Request an Annual Quote

FDA Approves Amgen's Lumakras for NSCLC Alongside Companion Tests From Guardant Health, Qiagen

NEW YORK – The US Food and Drug Administration on Friday approved Amgen's sotorasib (Lumakras) for previously treated, locally advanced, or metastatic non-small cell lung cancer patients whose tumors harbor a KRAS G12C mutation.

The FDA also approved two companion diagnostics with sotorasib to identify patients with the KRAS G12C mutation: Qiagen's Therascreen KRAS RGQ PCR kit and Guardant Health's Guardant360 CDx. Qiagen's PCR test analyzes tumor tissue, and Guardant's next-generation sequencing test detects mutations in plasma samples.

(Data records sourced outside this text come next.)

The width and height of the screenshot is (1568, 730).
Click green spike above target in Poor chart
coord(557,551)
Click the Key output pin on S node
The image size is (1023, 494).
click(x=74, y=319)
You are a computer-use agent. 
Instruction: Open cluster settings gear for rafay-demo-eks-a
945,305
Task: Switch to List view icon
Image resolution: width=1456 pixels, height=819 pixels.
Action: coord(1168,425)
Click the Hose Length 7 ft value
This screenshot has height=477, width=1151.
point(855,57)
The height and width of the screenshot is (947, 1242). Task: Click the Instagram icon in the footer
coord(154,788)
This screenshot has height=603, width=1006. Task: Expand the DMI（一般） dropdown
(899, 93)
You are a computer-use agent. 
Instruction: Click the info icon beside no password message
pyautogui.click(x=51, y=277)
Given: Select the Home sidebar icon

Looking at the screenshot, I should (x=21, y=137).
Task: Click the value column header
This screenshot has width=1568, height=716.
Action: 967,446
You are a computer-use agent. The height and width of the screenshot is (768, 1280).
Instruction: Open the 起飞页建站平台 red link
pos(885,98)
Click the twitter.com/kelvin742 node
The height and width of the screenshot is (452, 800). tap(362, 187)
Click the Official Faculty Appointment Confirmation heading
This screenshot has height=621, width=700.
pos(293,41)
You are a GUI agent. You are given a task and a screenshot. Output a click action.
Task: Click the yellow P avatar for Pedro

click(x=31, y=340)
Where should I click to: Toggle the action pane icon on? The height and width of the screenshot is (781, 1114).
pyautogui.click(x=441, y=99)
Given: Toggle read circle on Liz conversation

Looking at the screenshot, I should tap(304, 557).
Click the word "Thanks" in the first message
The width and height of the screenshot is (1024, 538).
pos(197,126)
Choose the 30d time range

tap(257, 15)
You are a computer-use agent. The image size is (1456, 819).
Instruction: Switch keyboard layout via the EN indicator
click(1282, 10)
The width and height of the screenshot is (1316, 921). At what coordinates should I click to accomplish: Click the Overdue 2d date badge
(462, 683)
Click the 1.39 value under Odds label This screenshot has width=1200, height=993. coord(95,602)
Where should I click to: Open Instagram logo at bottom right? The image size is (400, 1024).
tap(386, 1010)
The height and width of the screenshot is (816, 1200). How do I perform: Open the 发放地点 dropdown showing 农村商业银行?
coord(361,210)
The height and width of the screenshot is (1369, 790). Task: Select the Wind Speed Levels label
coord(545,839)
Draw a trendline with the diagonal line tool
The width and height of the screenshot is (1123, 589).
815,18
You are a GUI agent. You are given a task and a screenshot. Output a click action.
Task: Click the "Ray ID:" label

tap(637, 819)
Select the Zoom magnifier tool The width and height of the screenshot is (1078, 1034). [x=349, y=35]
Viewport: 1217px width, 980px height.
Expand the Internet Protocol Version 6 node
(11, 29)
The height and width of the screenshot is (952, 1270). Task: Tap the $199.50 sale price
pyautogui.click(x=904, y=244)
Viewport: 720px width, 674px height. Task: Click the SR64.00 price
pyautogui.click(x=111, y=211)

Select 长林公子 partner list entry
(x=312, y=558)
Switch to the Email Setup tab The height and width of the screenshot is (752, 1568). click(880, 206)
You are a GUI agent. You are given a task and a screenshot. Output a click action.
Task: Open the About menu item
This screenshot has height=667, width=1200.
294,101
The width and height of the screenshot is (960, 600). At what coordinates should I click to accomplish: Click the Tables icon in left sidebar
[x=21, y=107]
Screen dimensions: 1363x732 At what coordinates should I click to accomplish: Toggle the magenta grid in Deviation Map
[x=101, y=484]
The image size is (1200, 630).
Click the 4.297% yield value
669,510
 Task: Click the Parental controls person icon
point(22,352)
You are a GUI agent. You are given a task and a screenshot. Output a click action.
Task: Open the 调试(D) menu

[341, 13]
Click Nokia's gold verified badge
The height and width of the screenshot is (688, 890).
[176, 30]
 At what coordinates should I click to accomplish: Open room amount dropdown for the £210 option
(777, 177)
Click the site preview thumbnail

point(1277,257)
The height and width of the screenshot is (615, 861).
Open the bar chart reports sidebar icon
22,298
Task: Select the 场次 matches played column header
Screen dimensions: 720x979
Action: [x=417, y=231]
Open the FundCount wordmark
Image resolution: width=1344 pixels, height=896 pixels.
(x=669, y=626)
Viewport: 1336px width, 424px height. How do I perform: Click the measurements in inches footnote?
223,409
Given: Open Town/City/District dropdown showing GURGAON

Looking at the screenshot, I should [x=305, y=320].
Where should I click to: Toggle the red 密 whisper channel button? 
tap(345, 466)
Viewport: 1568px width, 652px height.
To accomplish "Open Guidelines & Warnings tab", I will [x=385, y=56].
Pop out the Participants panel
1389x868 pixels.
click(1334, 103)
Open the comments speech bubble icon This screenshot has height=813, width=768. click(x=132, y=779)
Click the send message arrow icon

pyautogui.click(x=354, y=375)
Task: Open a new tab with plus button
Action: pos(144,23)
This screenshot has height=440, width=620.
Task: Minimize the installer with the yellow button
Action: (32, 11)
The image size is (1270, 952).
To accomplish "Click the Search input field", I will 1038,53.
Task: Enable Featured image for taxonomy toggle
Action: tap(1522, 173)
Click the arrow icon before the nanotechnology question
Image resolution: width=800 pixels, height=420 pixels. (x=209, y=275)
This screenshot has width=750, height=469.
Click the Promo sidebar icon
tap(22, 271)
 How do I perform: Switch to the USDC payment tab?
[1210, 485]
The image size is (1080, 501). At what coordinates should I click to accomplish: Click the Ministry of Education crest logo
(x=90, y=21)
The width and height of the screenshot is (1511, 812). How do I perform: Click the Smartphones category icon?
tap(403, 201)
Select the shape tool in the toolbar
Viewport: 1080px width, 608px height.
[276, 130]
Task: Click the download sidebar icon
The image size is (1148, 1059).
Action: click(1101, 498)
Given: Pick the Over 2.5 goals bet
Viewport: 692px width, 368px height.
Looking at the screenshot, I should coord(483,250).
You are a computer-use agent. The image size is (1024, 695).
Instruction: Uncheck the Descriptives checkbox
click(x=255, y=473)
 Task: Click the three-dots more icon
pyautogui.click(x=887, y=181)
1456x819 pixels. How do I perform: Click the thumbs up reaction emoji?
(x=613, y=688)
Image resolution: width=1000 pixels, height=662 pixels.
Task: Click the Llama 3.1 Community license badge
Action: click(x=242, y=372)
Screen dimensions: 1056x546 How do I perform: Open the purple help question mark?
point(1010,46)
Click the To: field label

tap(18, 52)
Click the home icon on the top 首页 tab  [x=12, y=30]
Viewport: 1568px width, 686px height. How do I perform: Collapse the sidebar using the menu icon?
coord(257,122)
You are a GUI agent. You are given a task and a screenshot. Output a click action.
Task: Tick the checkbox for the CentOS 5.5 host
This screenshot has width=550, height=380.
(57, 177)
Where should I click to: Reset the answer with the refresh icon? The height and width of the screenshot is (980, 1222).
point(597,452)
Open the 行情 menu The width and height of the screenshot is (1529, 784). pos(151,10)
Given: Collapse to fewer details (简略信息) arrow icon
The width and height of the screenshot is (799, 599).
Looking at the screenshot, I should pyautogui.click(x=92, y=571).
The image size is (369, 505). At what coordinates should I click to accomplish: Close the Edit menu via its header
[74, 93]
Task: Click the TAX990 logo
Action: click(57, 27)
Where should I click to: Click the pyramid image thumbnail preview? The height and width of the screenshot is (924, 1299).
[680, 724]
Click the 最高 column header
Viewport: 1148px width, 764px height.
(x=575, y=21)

Amgen partnered with Guardant and Qiagen last year to develop both the tissue- and blood-based companion diagnostics to identify patients with the KRAS G12C mutation. The FDA said if Guardant's test doesn't detect the mutation in patients' blood sample, then physicians should screen patients' tumor tissue for the mutation using Qiagen's test.

Sotorasib's approval makes it the first inhibitor of KRAS, once thought to be an "undruggable" target, to reach the market.

"The FDA approval of Lumakras is a breakthrough moment for patients with KRAS G12C-mutated non-small cell lung cancer because there is now a targeted therapy for this common, but previously elusive, mutation," David Reese, executive VP of R&D at Amgen, said in a statement. "The Lumakras development program was a race against cancer for Amgen's scientists and clinical trial investigators who together have now successfully delivered this new medicine to patients in less than three years — from first patient dosed to US regulatory approval."

The agency made its decision after evaluating data from the Phase II CodeBreak-100 clinical trial, which included 124 patients with locally advanced or metastatic, KRAS G12C-mutated NSCLC whose disease had progressed after receiving an immune checkpoint inhibitor or platinum-based chemotherapy. The objective response rate was 36 percent, and the disease control rate was 81 percent. Just over half (58 percent) of the responding patients continued to respond to the drug for six months or longer.

The FDA granted accelerated approval to sotorasib, and as such, Amgen may need to submit additional data to verify the clinical benefit seen in earlier studies. Specifically, the FDA has required a post-marketing study to investigate whether patients' responses to sotorasib are impacted by a lower dose.

Mirati Theapeutics is also advancing a registration-enabling study for adagrasib in KRAS G12C-mutated NSCLC and is expecting to complete a new drug application submission later this year. In a statement, the company highlighted that adagrasib is designed to sustain its inhibition of KRAS G12C, a potentially important attribute in treating KRAS G12C-mutated cancers, which regenerate every 24 to 48 hours.